From my understanding and what I was told at the fish store, the small red-tailed shark I bought should be accepting flake food and even algae wafers. Im not sure if hes looking more hungry or is more bold because hes more adjusted. My problem though is that he seems to not care for my wafers and my gourami eats them instead and the flake food he bites but doesn't eat unless its a tiny nibble. Do you guys know if theres something he might be more apt or able to actually eat? Im worried about him. I think he might be ok though if they primarily eat little things around the tank, he seems to scavenge quite a bit around. Advice would be much appreciated.


----------



## Sea-Agg2009

Try some frozen worms, or krill, or something of that sort. He may be too small for the wafers, and may only eat something he can really fit in his mouth. Worms are a good way to get timid fish to eat. Many fish, particularly the semi-Aggressive and aggressive fish, have to be trained into eating flakes. It's not a natural thing for them, so you may need to ease him into flake.


----------



## Maztachief

Gotcha, I figured he may also like a little cucumber or something so i bought one, i havnt given him any, i have a little oto in there too who might appreciate it. Do you think this would be ok to give them to nibble on?


----------



## emc7

Slice the cucumber and rubberband a slice of it to something heavy. Take it out after two days if nothing eats it. I haven't fed cucumber to RTSs but my plecos, Yellow labs and P. Lombardoi eat it.


----------



## FishHead

my RTS eats tropical granules, shrimp pellets, and veggie crisps.


----------



## lohachata

i have about a dozen 4"-5" redtail sharks in a 125 with a bunch of other fish.they eat what i feed..since there are red and gold severums,bushynose plecos,odessa barbs,rams,several species of cories,montezumae swords,and a couple of other species;i don't feed anything special for any single species...but they do get a variety of foods.Plecocaine as a staple.others are algae/spirulina/kelp wafers,color flake,veggie flake,earthworm flake,and frozen bloodworms...
they are fat,healthy and very active...


----------



## Maztachief

Thanks folks, Im happy to report his color has gotten better, hes much more active, and is eating more. He's also accepting some flake! Thanks again.


----------



## jones57742

Mc:

Ditto lohachata but a few additional comments.

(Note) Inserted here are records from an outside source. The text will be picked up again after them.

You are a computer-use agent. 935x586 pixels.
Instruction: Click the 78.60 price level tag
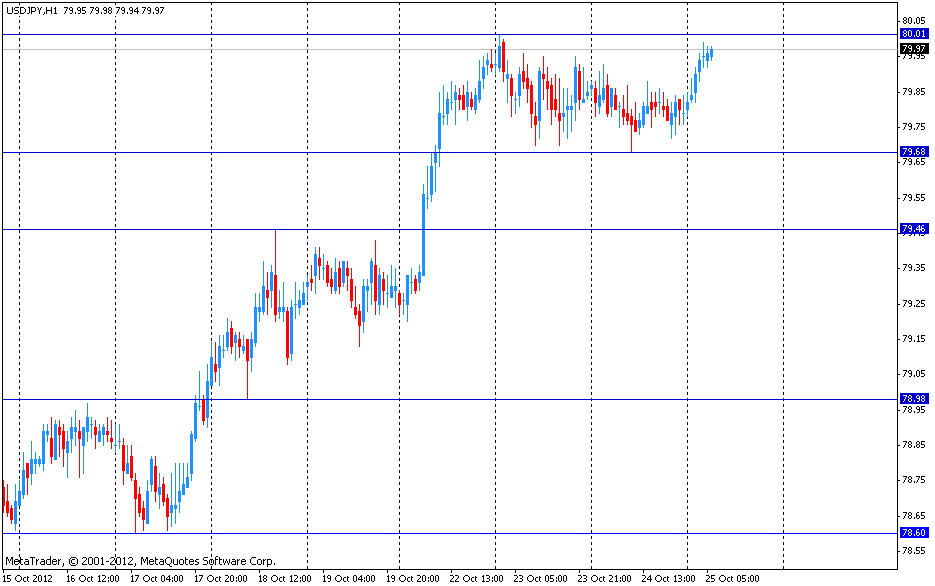(x=913, y=533)
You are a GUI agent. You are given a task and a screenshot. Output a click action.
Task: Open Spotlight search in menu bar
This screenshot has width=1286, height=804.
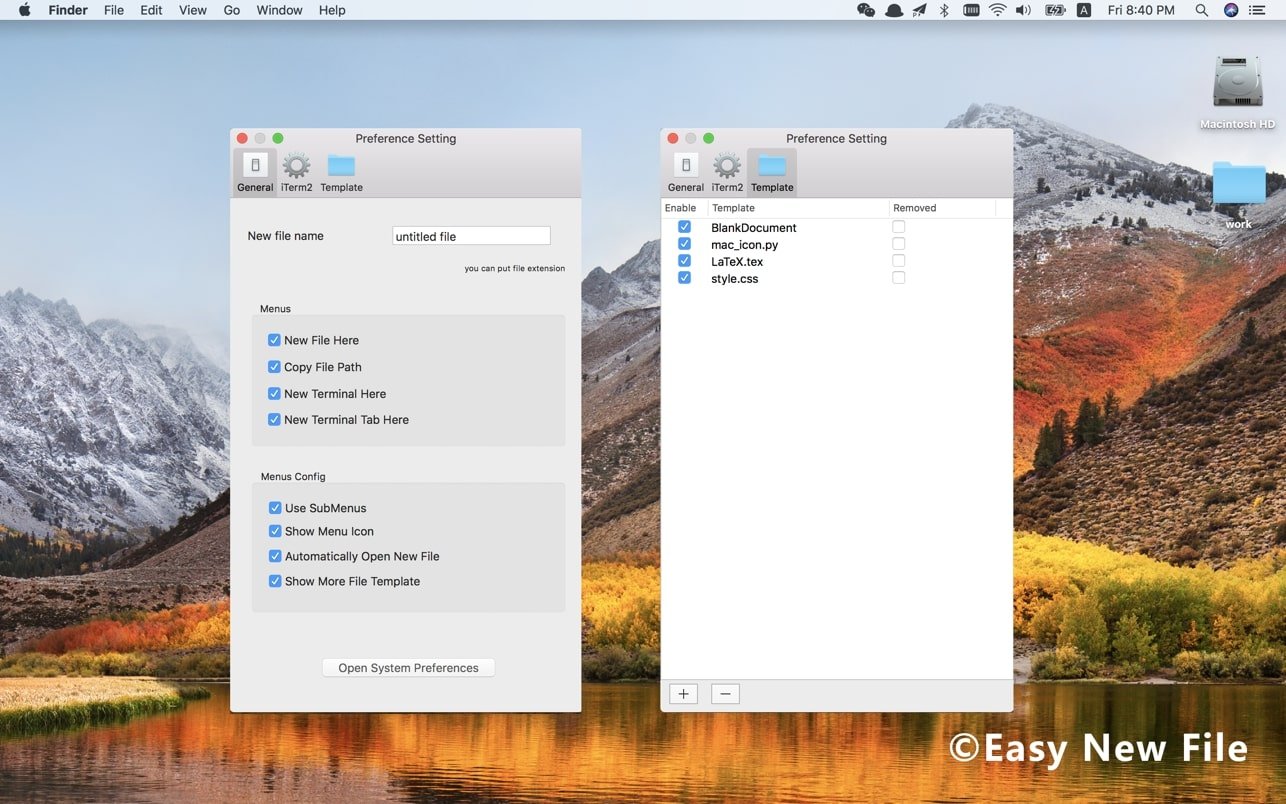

When he says that he has a dozen in a community tank there is a reason for this.

I am certain that you have read in the literature the aggressiveness of the RTS but when in numbers they are "for some reason" much more peaceful.

I have two which are adults, like 7", in my community tank and although they occasionally get very frisky they are typically very peaceful.

Also when they (I am hoping that you will purchase one or two more) attain a length of 2" to 3" (which they will do in several months) you will observe them scrounging the bottom for groceries as well as feeding on algae on the walls of the tank.

TR


----------



## Maztachief

Yep, shes about 2 inches long and I have noticed her going around the glass and the leaves of my plants a lot


----------



## Hydr0 JoE

i have 2 baby ones also, they seem to eat blood worms the most, they also nibble at the sides of decorations, plants, side of the tank and tropical flakes.


----------



## lucarox123

Maztachief said:


> From my understanding and what I was told at the fish store, the small red-tailed shark I bought should be accepting flake food and even algae wafers. Im not sure if hes looking more hungry or is more bold because hes more adjusted. My problem though is that he seems to not care for my wafers and my gourami eats them instead and the flake food he bites but doesn't eat unless its a tiny nibble. Do you guys know if theres something he might be more apt or able to actually eat? Im worried about him. I think he might be ok though if they primarily eat little things around the tank, he seems to scavenge quite a bit around. Advice would be much appreciated.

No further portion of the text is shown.